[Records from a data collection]
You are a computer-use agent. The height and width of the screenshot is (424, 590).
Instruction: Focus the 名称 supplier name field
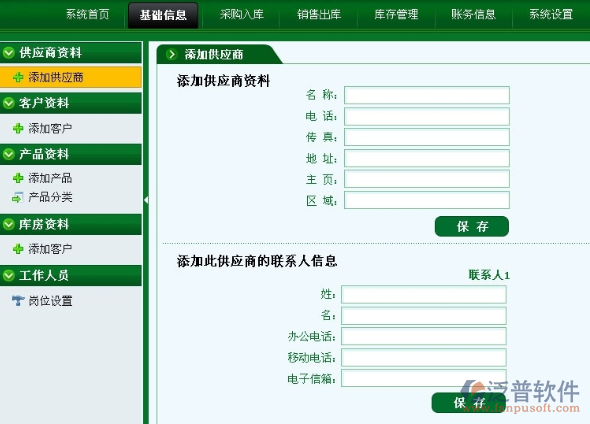click(427, 95)
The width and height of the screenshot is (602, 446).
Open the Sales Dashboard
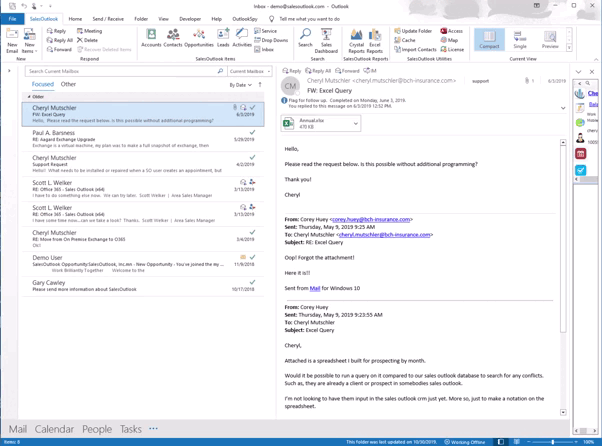pyautogui.click(x=326, y=40)
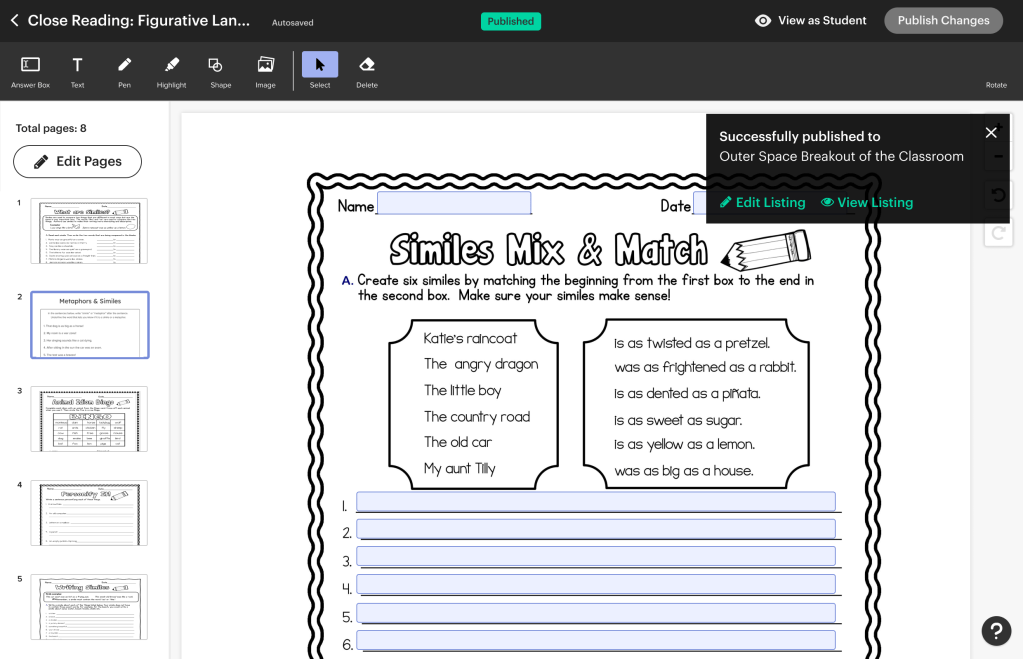Viewport: 1023px width, 659px height.
Task: Open page 1 thumbnail
Action: [89, 231]
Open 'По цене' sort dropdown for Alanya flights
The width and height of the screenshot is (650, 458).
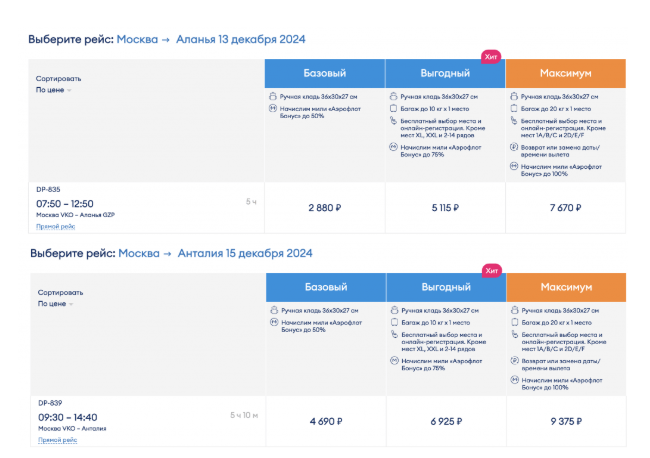tap(53, 90)
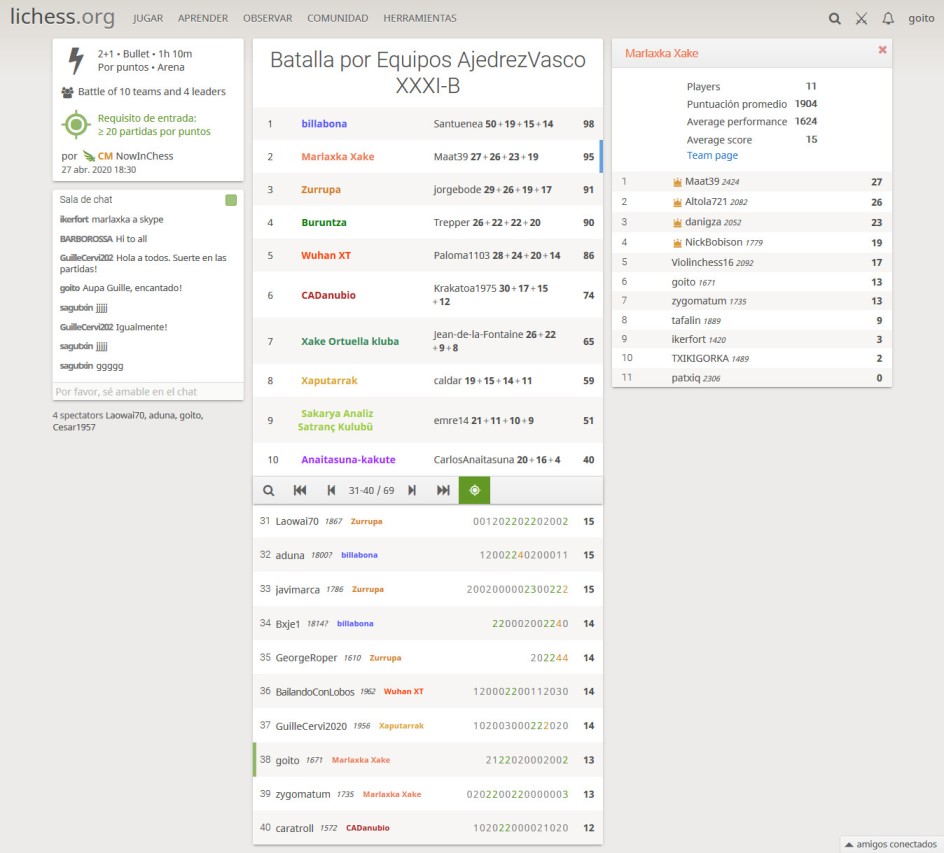Select the billabona team row
Image resolution: width=944 pixels, height=853 pixels.
tap(427, 124)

## Exercise:
Omit every picture, and otherwise quote the entries exactly.

## Response area:
You are a computer-use agent. The height and width of the screenshot is (424, 590).
Instruction: Focus the 名称 supplier name field
click(427, 95)
The width and height of the screenshot is (602, 446).
Open the Sales Dashboard
pyautogui.click(x=326, y=40)
Viewport: 1023px width, 659px height.
Task: Open page 1 thumbnail
Action: [89, 231]
Open 'По цене' sort dropdown for Alanya flights
The width and height of the screenshot is (650, 458).
tap(53, 90)
Select the billabona team row
Image resolution: width=944 pixels, height=853 pixels.
tap(427, 124)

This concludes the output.